Probabilistic predictions are everywhere and of course in sports as well. The holly grail of sports analytics is to predict the outcome of a game after all. A typical approach that is used to evaluate predictions is focused on the accuracy, that is, how many correct predictions did the prediction engine make. In theory this is correct, especially when the predictions are made without any probabilistic justification (e.g., experts on sports networks making their picks). Accuracy is known to have issues in scenarios where the binary output is unbalanced; this is not a problem for sports predictions typically though. However, when the picks are made through a probabilistic model (e.g., logistic regression), the output is a quantization of a genuine probability. The typical threshold is 0.5, i.e., if the output of the model is greater than 0.5 then label 1 (e.g., home team wins) is assigned to the specific instance, while if the output is less than 0.5 label 0 is assigned (e.g., road team wins). However, one of the problems I have with this is the fact that if the output of the model is say 0.58, this translates to the specific data instance having a probability of 58% being of class 1 (e.g., the home team has a 58% probability of winning). This is far from certain, and there is a non-negligible 42% probability of the instance being of class 0 (e.g., the road team to win). This is not captured in the accuracy results typically presented.
Here I will discuss another way to evaluate the performance of a logistic regression model. While this is a generic evaluation metric I will focus on the NFL prediction engine (FPM) I have developed with Vagelis Papalexakis. While the details of this engine most probably will be part of a different post, in brief, the engine consists of two modules; (i) a bootstrap module to infer future predictions of teams performance through a biased re-sampling with replacement, and (ii) a Bradley-Terry regression model to obtain the probability of the home team winning a matchup. The features we used are simple box-score statistics (e.g., total offensive yards, turnovers etc.). The output of FPM is a probability for the home team winning the game. For example, in yesterday’s matchup at Heinz Field, the Steelers had a 72% of winning based on FPM. Eventually the Steelers won, so someone would say that the prediction was accurate. Wouldn’t it be accurate if the Giants had won? After all FPM game then a 28% probability of winning the game. This calls for a better way to evaluate the actual outcome of the logistic regression model, i.e., the probability.

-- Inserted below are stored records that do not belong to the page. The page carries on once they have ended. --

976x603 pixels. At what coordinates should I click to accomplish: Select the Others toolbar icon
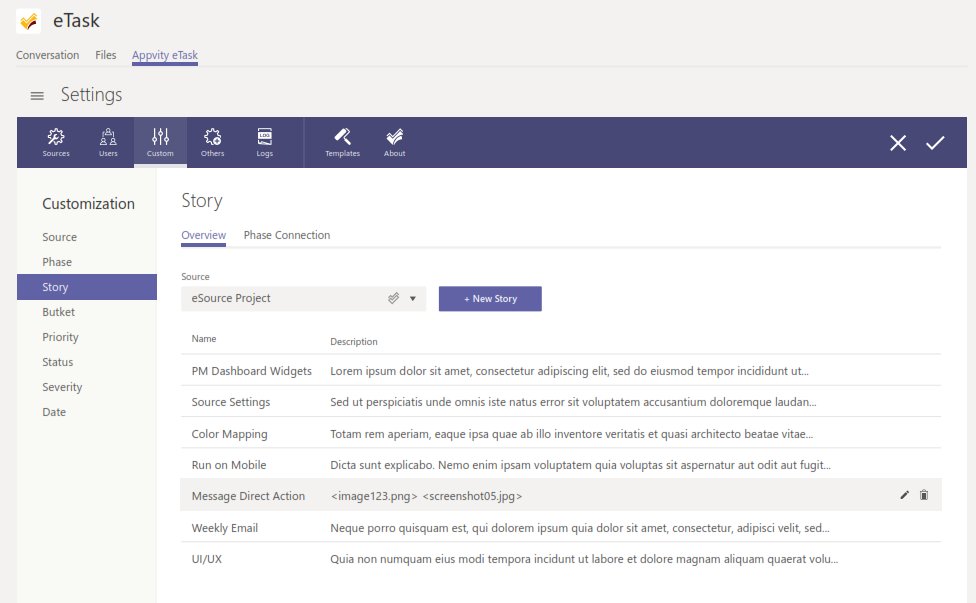point(212,142)
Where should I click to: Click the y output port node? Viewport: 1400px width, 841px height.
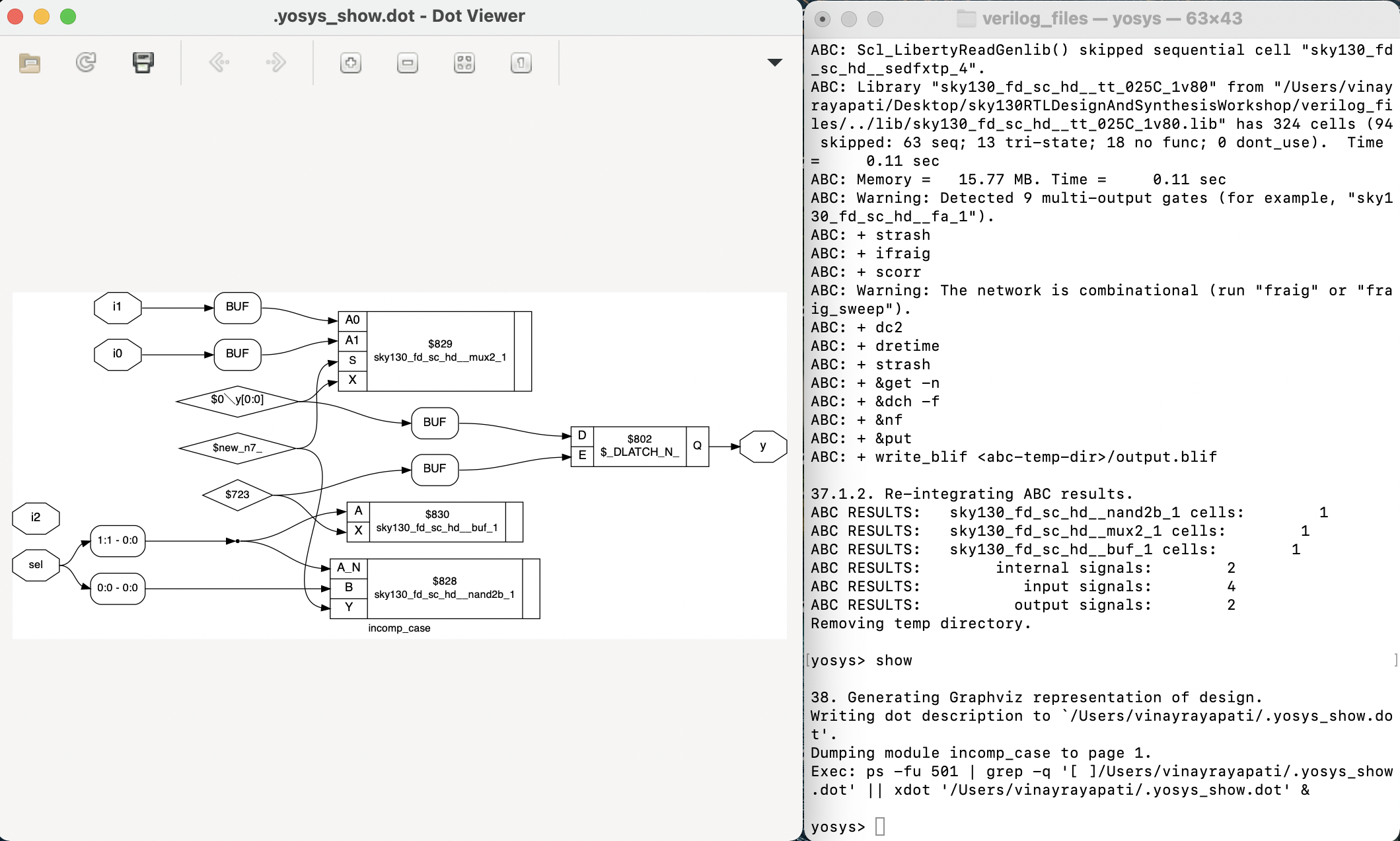tap(763, 446)
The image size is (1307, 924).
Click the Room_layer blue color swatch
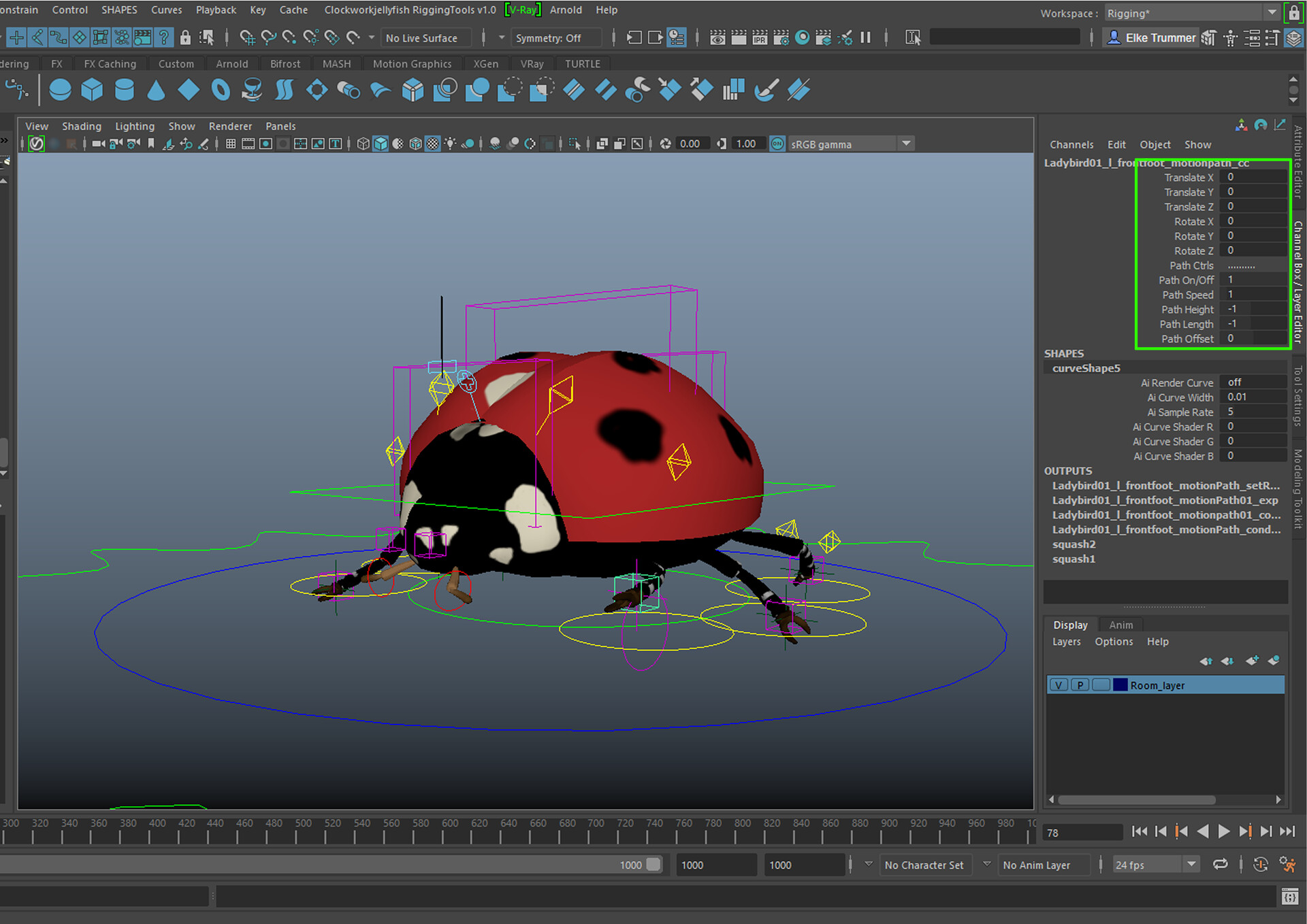point(1120,684)
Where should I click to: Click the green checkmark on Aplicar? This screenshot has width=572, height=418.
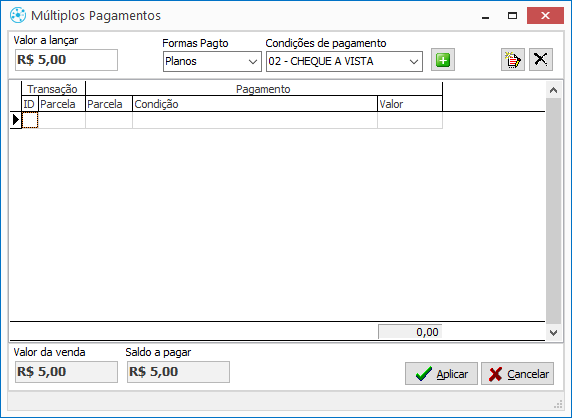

What does 72% probability of Steelers winning this matchup means? If we had the ability to replay the game 1000 times under the same situation Steelers are expected to win 720 times and Giants 280. Obviously we cannot replay the game 1000 times. So one way to evaluate how accurate is this 72% probability is the following: For all the games that FPM predicted a win for the home team with probability x%, what percentage of times did the home team actually win? An accurate model for the probability would have this percentage to be around x%. In other words when plotting the predicted probability from the model with the fraction of those games actually predicted correctly, the slope of the linear fit line should be statistically equal to 1. We will term this slope as the regression probability slope. One of the problems is that there might not be many games with a predicted probability 0.67 for example. Hence, one can quantize the probabilities (e.g., at increments of 0.05). The following figure shows the results from our FPM model for the prediction of the last seven years of NFL games (2009-2015).
As we can see for all the ranges of predicted probabilities the confidence interval of the fraction of correct predictions touches the y=x line. In fact, the linear fit line exhibits a regression probability slope of 0.96 ($latex R^2 = 0.94), with a confidence of [0.76,1.14], i.e., the slope is not statistically different than 1, and hence the predicted win probabilities are accurate.
In the general case, for a general classification problem, the probabilities of a data instance being of class 1 could be used and generate similar plots and compute the relevant slope. I strongly believe that this is a better measure for evaluating a logistic regression (or any other probability prediction) model and hopefully, we will see more researchers and practitioners using it.
P.S. Another metric that is used for evalauting probability predictions is the Brier score. However, I refrain from describing it here since it is less intuitive and it is also more a metric of the callibration for the predicted probabilities as compared to accuracy of probabilities.